The star-forming region in question is called NGC346. It’s the most massive young star cluster in its galaxy. The observations have revealed 500 young stellar objects with a mass smaller than the Sun and a whopping 45,000 stars that have not yet started nuclear fusion in their core, which means they are pre-main sequence. The incredible space telescope has detected the warm dust around these objects, shrouding them.
“We found lots of these very young embedded objects in the early stages of formation have enough material to form a protoplanetary disk and potentially planets… rocky planets,” Dr Olivia Jones, from the Royal Observatory of Edinburgh, told IFLScience.

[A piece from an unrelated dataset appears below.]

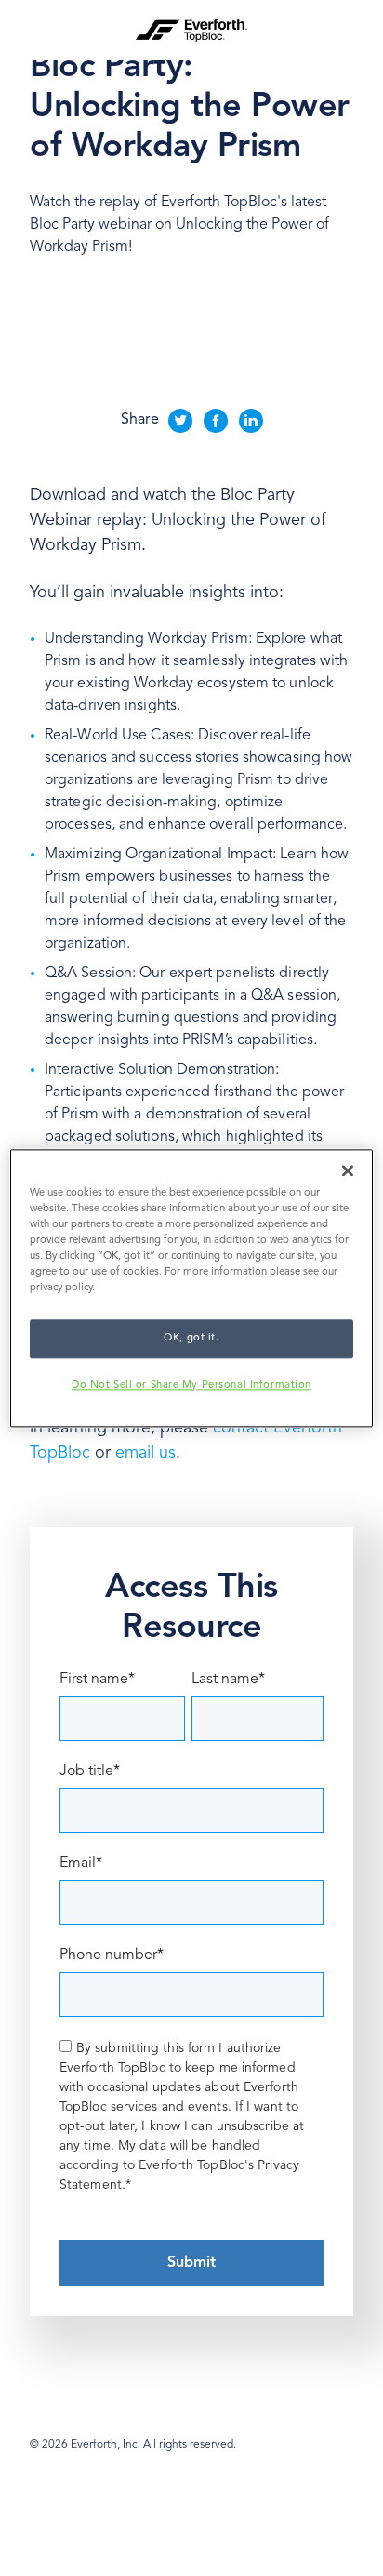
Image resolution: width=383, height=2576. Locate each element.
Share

“I was quite surprised how much dust was still around these objects because these are very harsh radiation fields. There are these massive stars, there’s lots of feedback, previous supernovae, and all sorts of effects going on which makes it quite a hostile environment. You and I definitely don’t want to be anywhere near this environment while these stars are forming at such a high rate.”
The observations are incredible in their own right, as this level of detail has never been observed before. Clearly, despite the harshness of this stellar nursery, it’s not hampering the potential emergence of planets. But there is another important aspect of this study. The region is metal-poor; that is astronomers’ lingo for having fewer heavy elements (anything that is not hydrogen and helium) compared to the Sun. Actually, the region has about one-fifth of the metallicity of the Sun.
This is similar to what star-forming regions in larger galaxies were like during the period of Cosmic Noon, where star formation rate in the universe peaked. That was around 11 to 12 billion years ago, This new study suggests that if the stars here could hold on to enough material to form planets, then there might be a large number of worlds out there that are over twice as old as the Solar System.
The team also employed observations from Hubble and ALMA (the Atacama Large Millimeter/submillimeter Array) to further understand the region and see how it evolved as different wavelengths track different periods of star formation.
The team wants to explore it further with spectroscopic analysis to reveal the composition of the dust and the presence of ice, as well going to look for those young stellar objects that are completely cocooned in dust – such as the stars that are forming right now.
“Not even forming, about to form,” Dr Jones said. “That’s what we’re really looking for, to see the changes in these conditions and then compare it over time. With the Hubble data and then ALMA data, we’ve got a very rich, beautiful, high-resolution data set from the ultraviolet to the submillimeter.”
The study is published in the journal Nature Astronomy.